Mapping Tasks and Data with PVL


The design of the PVL interface later served as the basis for MIT Lincoln Laboratory's Parallel MATLAB. Like PVL, Parallel MATLAB is designed to separate the process of writing parallel code from the process of mapping, or assigning resources, to that code. The pMapper project is designed to automatically find an optimal mapping for a given Parallel MATLAB program. The key insight in the pMapper project is to use lazy evaluation of parallel MATLAB codes. Instead of executing functional blocks, pMapper computes a directed acyclic graph representing the Parallel MATLAB program. When a user requests that a Parallel MATLAB object be displayed to the screen or printed to a file, pMapper assigns resources to all nodes in the graph and then executes it.

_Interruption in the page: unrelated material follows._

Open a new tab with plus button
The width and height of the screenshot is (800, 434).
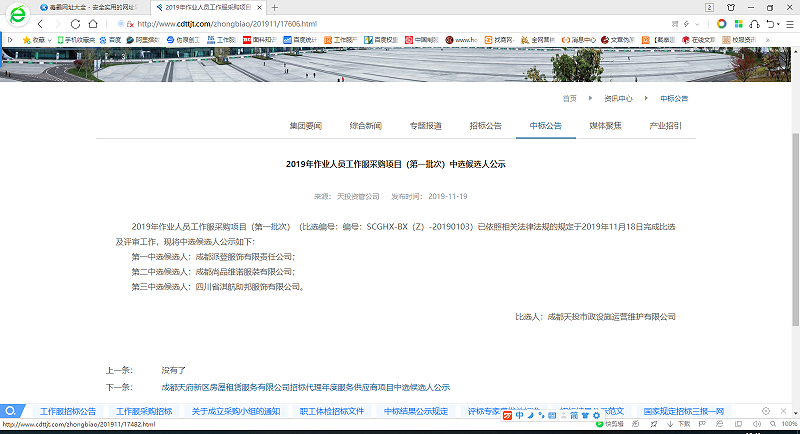275,7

The pMapper project was published in Cluster Computing, HPEC, and the DoD User's Group Conference. The key technology behind pMapper is patented.
pmapper example


6.846 Parallel Computing

Teaching Assistant, Spring 2008
6.846 teaches parallel computing using a holistic approach. The course begins with a discussion of applications and parallelism within an application. Subsequent lectures cover programming APIs and the hardware mechanisms used to implement and support those APIs. I TA'd this course when it was taught for the first time in six years. I was responsible for writing and grading the homework assignments and developing and evaluating the final project. We used the Tilera TILE64 processor to teach the class and I created a great deal of supplemental course material describing the use of that architecture. In addition, I taught several lectures on the design and implementation of the TILE processor, design patterns for parallel computing, and parallelizing video encoding applications.

Steppingstone Foundation

Volunteer Tutor, 2007-2008
The Steppingstone Foundation is a non-profit organization whose mission is to help Boston schoolchildren (middle and high school) achieve success in college. Steppingstone supports a number of programs and I volunteered as a tutor. Once or twice a month I attended two-hour tutoring sessions and would help Steppingstone scholars with homework assignments and test preparation.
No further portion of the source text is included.